=== Begin Enclosure ===
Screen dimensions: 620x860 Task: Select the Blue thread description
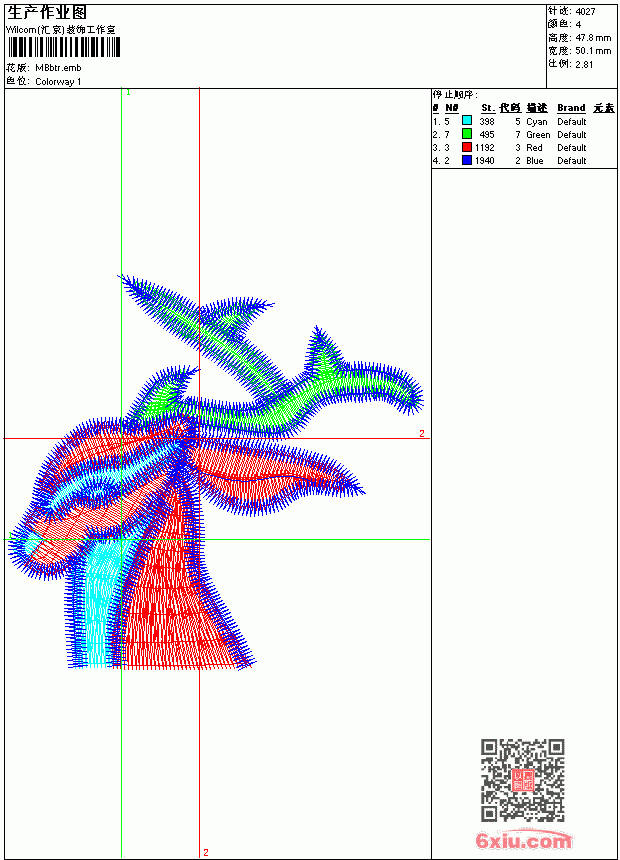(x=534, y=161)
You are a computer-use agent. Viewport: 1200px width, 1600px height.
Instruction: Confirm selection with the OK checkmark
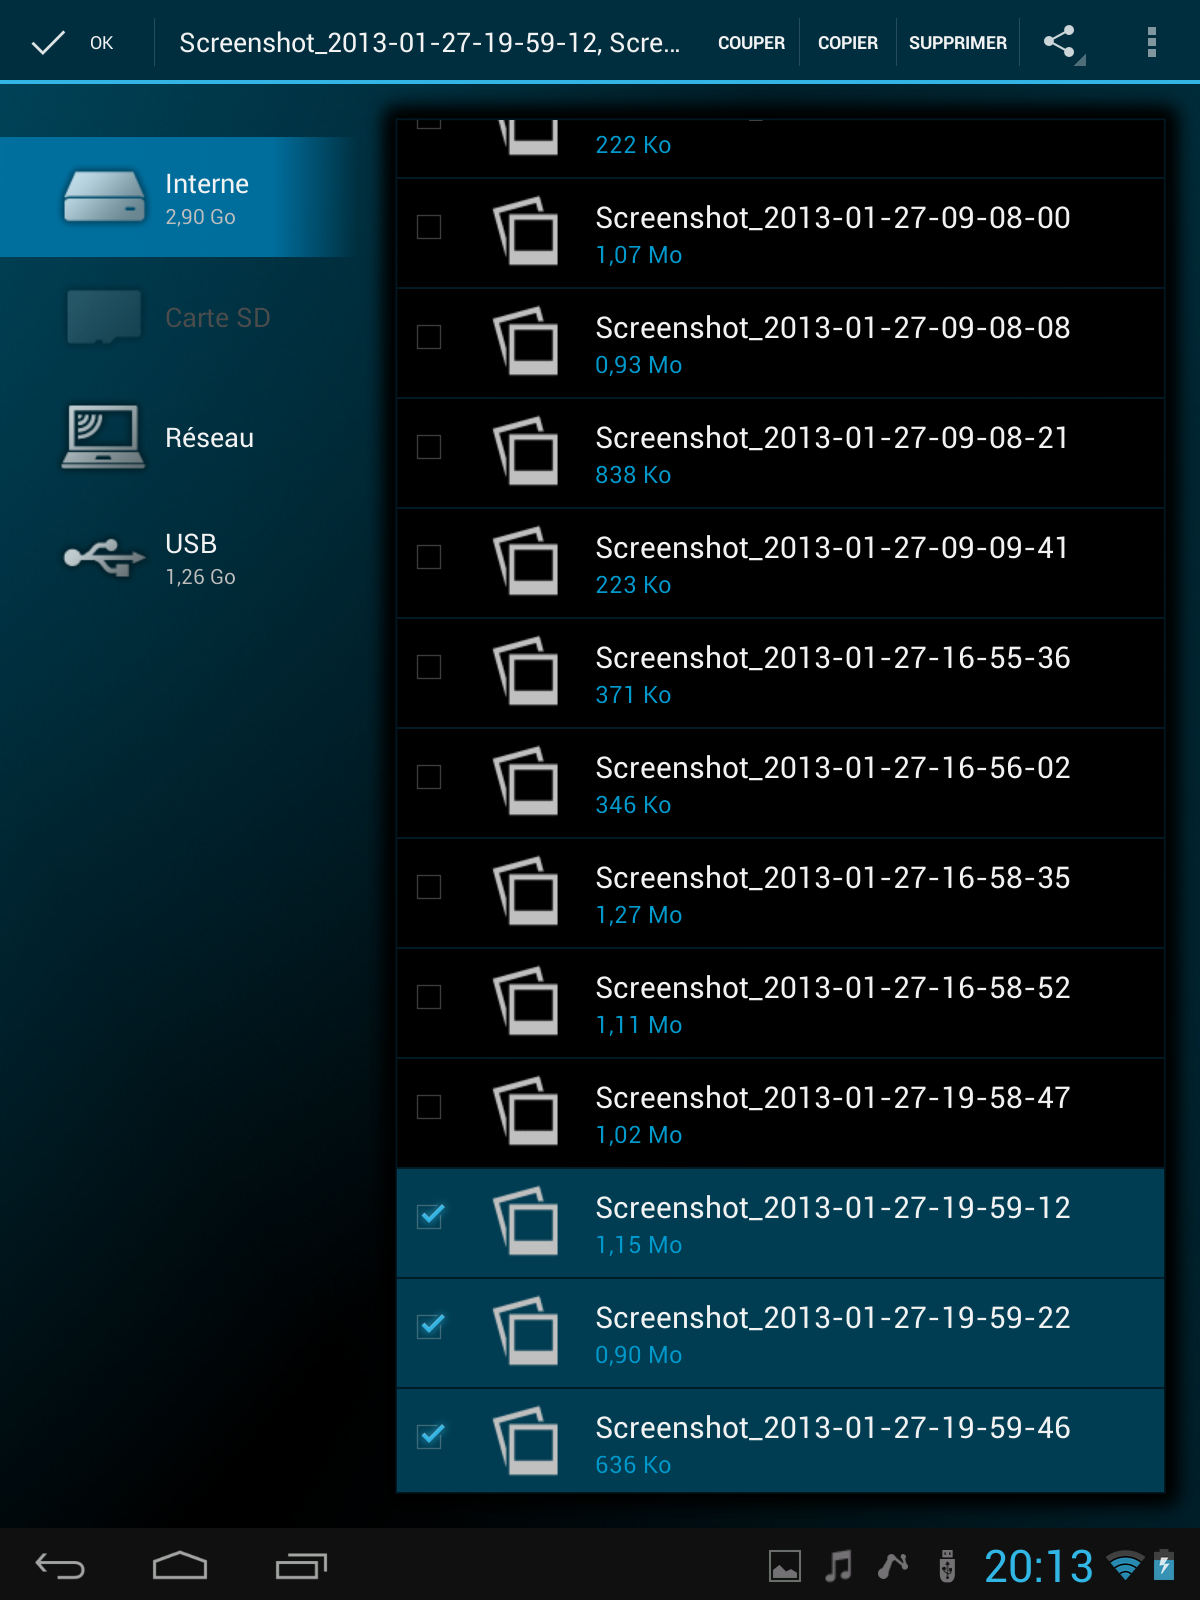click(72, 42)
=== End Enclosure ===
=== What is needed ===
Print each record as it appears above, dropping every picture from the copy.

=== Expected output ===
Screen dimensions: 620x860 Task: Select the Blue thread description
(x=534, y=161)
You are a computer-use agent. Viewport: 1200px width, 1600px height.
Instruction: Confirm selection with the OK checkmark
click(72, 42)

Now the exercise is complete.